• _Work task_:
Start at the first line of the material. Repeat each line exactly through the one containing "Switch to the 帮助教程", then stop.
========================================================================
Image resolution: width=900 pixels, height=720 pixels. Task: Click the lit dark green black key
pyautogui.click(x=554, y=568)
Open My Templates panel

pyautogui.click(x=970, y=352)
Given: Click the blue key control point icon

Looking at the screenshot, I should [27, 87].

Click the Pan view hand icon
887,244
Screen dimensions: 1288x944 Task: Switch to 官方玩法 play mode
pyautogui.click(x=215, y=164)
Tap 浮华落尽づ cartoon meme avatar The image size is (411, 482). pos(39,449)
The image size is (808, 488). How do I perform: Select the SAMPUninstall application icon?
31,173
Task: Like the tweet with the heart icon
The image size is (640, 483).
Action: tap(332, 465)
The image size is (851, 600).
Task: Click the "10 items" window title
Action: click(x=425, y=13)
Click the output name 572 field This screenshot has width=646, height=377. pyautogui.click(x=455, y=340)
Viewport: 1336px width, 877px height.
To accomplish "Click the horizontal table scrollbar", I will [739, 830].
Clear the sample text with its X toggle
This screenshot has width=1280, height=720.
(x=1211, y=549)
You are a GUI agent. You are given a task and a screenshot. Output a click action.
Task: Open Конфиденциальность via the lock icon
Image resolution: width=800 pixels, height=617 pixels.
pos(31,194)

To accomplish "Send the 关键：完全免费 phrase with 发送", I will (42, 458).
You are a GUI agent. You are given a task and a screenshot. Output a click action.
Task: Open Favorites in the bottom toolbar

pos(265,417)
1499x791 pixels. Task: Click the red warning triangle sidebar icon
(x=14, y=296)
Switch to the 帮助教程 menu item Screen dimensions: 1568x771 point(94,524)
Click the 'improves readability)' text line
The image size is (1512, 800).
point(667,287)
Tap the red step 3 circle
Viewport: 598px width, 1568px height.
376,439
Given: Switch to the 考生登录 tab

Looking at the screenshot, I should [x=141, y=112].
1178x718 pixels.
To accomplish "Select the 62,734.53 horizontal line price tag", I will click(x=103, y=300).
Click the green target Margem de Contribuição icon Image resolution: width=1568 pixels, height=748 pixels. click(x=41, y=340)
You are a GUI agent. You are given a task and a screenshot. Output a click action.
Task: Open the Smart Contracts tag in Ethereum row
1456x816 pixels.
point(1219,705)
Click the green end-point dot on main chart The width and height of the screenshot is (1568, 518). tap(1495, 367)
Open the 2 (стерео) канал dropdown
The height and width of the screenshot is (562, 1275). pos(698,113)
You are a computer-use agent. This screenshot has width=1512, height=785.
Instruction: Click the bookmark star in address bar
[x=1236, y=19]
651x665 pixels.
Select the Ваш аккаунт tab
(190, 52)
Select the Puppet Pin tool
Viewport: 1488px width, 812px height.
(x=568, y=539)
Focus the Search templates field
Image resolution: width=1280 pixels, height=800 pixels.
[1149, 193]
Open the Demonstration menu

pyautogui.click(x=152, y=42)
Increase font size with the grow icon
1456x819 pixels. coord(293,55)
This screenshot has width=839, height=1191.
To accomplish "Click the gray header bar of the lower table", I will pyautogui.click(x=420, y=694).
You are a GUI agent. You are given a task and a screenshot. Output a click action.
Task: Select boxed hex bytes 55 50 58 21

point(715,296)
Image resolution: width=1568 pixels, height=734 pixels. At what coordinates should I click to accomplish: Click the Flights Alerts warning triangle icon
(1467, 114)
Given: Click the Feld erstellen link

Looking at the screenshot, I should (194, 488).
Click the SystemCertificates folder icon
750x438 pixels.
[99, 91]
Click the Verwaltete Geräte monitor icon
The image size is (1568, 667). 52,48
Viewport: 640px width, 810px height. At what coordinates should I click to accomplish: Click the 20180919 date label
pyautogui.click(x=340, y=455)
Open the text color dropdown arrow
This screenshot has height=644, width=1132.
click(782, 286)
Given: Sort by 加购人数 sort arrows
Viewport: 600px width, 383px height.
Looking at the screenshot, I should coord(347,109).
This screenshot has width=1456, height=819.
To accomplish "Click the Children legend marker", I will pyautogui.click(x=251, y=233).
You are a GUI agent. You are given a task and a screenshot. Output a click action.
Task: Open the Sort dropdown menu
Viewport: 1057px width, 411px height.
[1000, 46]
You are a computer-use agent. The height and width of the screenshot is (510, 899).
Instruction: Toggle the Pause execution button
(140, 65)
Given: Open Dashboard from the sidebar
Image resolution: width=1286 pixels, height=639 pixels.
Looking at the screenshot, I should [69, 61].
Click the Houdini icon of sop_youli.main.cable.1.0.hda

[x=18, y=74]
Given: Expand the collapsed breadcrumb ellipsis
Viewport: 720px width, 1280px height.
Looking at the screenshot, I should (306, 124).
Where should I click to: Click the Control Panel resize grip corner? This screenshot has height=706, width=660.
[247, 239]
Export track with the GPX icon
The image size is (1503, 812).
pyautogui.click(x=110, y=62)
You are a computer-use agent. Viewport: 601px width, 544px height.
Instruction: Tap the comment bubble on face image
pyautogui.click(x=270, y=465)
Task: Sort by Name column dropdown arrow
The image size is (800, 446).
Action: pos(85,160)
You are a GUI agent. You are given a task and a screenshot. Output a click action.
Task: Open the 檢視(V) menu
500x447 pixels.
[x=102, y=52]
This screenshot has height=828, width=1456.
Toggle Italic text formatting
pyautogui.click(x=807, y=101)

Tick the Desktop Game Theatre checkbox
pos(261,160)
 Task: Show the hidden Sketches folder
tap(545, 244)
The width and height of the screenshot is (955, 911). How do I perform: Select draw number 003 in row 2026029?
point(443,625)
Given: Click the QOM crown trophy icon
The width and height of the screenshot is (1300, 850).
========================================================================
• _Exercise answer_:
Image resolution: width=900 pixels, height=720 pixels. Task: Click the lit dark green black key
pyautogui.click(x=554, y=568)
Open My Templates panel

pyautogui.click(x=970, y=352)
Given: Click the blue key control point icon

Looking at the screenshot, I should [27, 87].

Click the Pan view hand icon
887,244
Screen dimensions: 1288x944 Task: Switch to 官方玩法 play mode
pyautogui.click(x=215, y=164)
Tap 浮华落尽づ cartoon meme avatar The image size is (411, 482). pos(39,449)
The image size is (808, 488). How do I perform: Select the SAMPUninstall application icon?
31,173
Task: Like the tweet with the heart icon
The image size is (640, 483).
Action: tap(332, 465)
The image size is (851, 600).
Task: Click the "10 items" window title
Action: click(x=425, y=13)
Click the output name 572 field This screenshot has width=646, height=377. pyautogui.click(x=455, y=340)
Viewport: 1336px width, 877px height.
To accomplish "Click the horizontal table scrollbar", I will [739, 830].
Clear the sample text with its X toggle
This screenshot has width=1280, height=720.
(x=1211, y=549)
You are a GUI agent. You are given a task and a screenshot. Output a click action.
Task: Open Конфиденциальность via the lock icon
Image resolution: width=800 pixels, height=617 pixels.
pos(31,194)

To accomplish "Send the 关键：完全免费 phrase with 发送", I will (42, 458).
You are a GUI agent. You are given a task and a screenshot. Output a click action.
Task: Open Favorites in the bottom toolbar

pos(265,417)
1499x791 pixels. Task: Click the red warning triangle sidebar icon
(x=14, y=296)
Switch to the 帮助教程 menu item Screen dimensions: 1568x771 point(94,524)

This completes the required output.